Energia solar responderá por 13% do consumo residencial

 

Cerca de 13% do consumo elétrico residencial em 2050 deverá ser suprido por energia solar por meio de painéis fotovoltaicos instalados nas casas. A estimativa, feita pela Empresa de Pesquisa Energética (EPE), faz parte do Plano Nacional de Energia (PNE) 2050. O estudo, que traçará os cenários previstos de oferta e demanda de energia e a projeção de expansão de cada fonte no país nos próximos 35 anos, deve ser lançado ainda este ano.



A estatal prevê que a energia solar fotovoltaica instalada nas unidades consumidoras ­ a chamada geração distribuída ­ alcançará uma capacidade instalada de 78 gigawatts (GW) em 2050. O dado é relativo ao cenário de referência trabalhado pela EPE. Considerando um cenário que envolva ações de fomento para a tecnologia, esse volume pode saltar para 118 GW (o equivalente a quase 90% do parque gerador brasileiro atual). "A estimativa é que, na maior parte do mundo, inclusive no Brasil, a partir de 2020", ela [a geração distribuída] comece a ser competitiva com a tarifa residencial", afirmou o presidente da EPE, Maurício Tolmasquim, ao Valor. 

De acordo com estimativas da EPE, o setor residencial responderá por 33 GW dos 78 GW previstos no cenário de referência. Outros 29 GW devem ser instalados em unidades do segmento de comércio e serviços, a partir de projetos instalados em estacionamento de supermercado, shoppings etc. O setor industrial deve contribuir com 13 GW e o setor público, com 3 GW de potência instalada. 

Em termos de produção de energia, considerando um fator de capacidade médio de energia solar descentralizada de 18% a 20%, esses 33 GW de capacidade instalada nas residências correspondem a 5 GW médios de energia.

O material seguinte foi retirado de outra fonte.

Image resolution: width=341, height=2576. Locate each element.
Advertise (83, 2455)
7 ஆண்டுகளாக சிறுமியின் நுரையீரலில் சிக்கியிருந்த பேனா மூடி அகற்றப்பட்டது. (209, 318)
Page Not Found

É esse número que equivale a 13% do consumo elétrico previsto para o setor residencial em 2050. Segundo Tolmasquim, considerando o potencial técnico de energia solar descentralizada no país, descartando fatores como viabilidade econômica, o volume de energia produzida pelas residências pode chegar a 32 GW médios. Esse número equivale a 2,3 vezes o consumo elétrico residencial do país em 2013. "Esse é um potencial técnico. É claro que ninguém pensa que vai ter painel em todas as residências, tanto é que a nossa projeção é bem mais modesta." O presidente da EPE afirmou que o Conselho Nacional de Política Fazendária (Confaz) discute a eliminação da incidência de ICMS sobre a energia produzida por projetos solares fotovoltaicos nas residências. Hoje, o consumidor que possui painéis solares paga ICMS sobre toda a energia recebida da distribuidora, sem descontar o volume que produziu e forneceu ao sistema.

A ideia é que o ICMS passe a incidir apenas sobre a diferença entre a energia comprada da distribuidora e o volume devolvido ao sistema. Além disso, Tolmasquim vê sinergia entre os projetos de geração distribuída e de grandes parques solares, que terão dois leilões exclusivos de contratação de energia. Com isso, na prática, haverá aumento de escala na produção de painéis fotovoltaicos, permitindo redução de custos.